Now obviously when it comes to the churches and the schools, other people have solid memories of them as well. I have cousins who remember the grandparents' homes. The homes I grew up in though are different. There it's only me to remember. They were all gone or altered by the time I got married, so my children have no memory of them. By contrast they spent much of their growing up years at their father's parent's home. They have true memories there, what they have from my growing up is only my stories.
Memories are a funny thing. I can go back to the towns where I grew up and suddenly remember names or events that I haven't thought about in years. It's strange, however, to realize that no one else has those reference points. The trips picking flowers with my mother and my grandmother, the trips to the plum orchard, the trips in the jeep with a pig or a calf tied up in the back reside only in my memory. All of the other participants are gone. I feel this most acutely when I sit around with my husband and his siblings and they remember their growing up years with stories. Their parents are gone, but all of them are still there to fill in the pieces of a story. In a sense they can still go home again. I can't. That's the long and short of it.

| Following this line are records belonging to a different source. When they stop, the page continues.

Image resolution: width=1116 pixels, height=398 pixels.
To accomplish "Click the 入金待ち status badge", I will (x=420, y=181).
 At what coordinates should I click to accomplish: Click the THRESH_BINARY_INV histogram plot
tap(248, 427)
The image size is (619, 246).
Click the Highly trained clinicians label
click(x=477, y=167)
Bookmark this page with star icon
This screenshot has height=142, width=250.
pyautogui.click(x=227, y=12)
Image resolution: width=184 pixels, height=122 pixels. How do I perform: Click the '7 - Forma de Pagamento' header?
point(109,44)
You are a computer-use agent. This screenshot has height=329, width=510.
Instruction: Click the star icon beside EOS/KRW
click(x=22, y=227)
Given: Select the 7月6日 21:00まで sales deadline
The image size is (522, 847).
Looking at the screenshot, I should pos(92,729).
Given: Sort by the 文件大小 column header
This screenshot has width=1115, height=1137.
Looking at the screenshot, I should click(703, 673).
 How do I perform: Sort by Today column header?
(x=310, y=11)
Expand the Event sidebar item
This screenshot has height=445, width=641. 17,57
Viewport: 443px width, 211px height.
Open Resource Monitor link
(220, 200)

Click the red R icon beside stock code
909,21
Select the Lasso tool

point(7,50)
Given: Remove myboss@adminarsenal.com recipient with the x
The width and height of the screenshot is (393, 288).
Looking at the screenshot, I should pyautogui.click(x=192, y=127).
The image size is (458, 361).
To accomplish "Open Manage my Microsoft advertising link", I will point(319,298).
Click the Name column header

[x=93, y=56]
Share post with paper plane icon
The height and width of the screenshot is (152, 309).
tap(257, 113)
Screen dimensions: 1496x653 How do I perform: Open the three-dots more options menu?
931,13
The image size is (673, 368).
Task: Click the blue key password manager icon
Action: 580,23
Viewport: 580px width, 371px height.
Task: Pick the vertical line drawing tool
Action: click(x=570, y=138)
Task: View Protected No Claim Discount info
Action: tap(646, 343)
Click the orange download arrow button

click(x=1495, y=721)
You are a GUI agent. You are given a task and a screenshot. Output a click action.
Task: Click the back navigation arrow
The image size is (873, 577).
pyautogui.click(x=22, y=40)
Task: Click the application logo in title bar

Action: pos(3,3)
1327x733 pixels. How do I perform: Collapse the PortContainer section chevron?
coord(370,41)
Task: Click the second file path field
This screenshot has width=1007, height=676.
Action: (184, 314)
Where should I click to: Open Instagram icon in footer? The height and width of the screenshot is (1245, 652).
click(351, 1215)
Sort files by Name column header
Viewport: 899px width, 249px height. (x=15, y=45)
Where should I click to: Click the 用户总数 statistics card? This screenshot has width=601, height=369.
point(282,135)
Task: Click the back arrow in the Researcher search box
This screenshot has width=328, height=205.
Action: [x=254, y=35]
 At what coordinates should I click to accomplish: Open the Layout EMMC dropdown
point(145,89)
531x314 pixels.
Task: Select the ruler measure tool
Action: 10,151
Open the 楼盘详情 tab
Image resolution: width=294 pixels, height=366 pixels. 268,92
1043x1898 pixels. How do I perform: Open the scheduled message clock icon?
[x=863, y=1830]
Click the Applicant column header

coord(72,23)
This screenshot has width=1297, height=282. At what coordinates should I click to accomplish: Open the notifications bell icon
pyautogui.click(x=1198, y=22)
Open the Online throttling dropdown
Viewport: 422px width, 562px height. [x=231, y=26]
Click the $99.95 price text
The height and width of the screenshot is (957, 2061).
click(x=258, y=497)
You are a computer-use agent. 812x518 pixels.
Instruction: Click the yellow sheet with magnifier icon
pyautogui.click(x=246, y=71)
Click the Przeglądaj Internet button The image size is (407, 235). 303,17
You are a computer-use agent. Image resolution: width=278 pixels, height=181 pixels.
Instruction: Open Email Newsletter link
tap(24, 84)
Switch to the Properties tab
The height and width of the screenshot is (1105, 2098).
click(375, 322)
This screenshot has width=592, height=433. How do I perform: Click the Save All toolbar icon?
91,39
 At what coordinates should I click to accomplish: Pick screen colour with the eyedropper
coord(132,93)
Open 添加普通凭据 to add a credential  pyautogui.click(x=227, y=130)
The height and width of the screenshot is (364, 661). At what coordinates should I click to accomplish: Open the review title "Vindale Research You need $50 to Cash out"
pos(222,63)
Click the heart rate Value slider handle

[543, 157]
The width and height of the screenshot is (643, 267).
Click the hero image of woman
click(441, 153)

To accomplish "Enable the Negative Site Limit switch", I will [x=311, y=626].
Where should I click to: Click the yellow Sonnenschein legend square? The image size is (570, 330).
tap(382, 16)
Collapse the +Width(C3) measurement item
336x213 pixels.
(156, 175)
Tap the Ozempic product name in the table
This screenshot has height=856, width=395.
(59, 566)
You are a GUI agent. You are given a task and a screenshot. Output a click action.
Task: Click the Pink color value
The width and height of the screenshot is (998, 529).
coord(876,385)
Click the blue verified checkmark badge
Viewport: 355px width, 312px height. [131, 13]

Now I'm not the only person for whom that is true. I know young adults whose families have been torn apart by divorce or death, whose childhood home is likewise out of reach. I know people whose families never really settled in even a particular part of the country. All of this serves to reinforce the idea that we have on earth no permanent dwelling, that our true home is elsewhere. Still when you grew up with strong roots it sometimes feels odd to know that the physical roots and the people who gave you the roots are no longer here. The roots remain, but they remain planted within me. Hopefully I have passed much of those roots along to the next generation, but sometimes I wonder. When I have discussions where I'm told that the things I cherish are no longer true, no longer practical, are now unrealistic, I wonder whether I've passed on much at all.
This week I'm back doing the canning department at Rutland Fair. The entries are down this year, not just in my department, but all over the fair. It looks as if a whole generation failed to pass things on. Sometimes it feels like those of us who continue to do this are merely dinosaurs who have lingered on past our time. Yet, we continue to believe that there will come a day when the skills we are encouraging will be valued again. I take some comfort from the fact that knitting has made a comeback. Even at the fair there's been more knitting the last few years. Spinning has made a comeback, there are far more spinners out there than there were 40 years ago. Perhaps the other home arts are simply lagging behind. There will come a day when petrochemical prices go high enough that buying petrochemical based fabrics made into clothes in factories half a world away won't be cost effective anymore.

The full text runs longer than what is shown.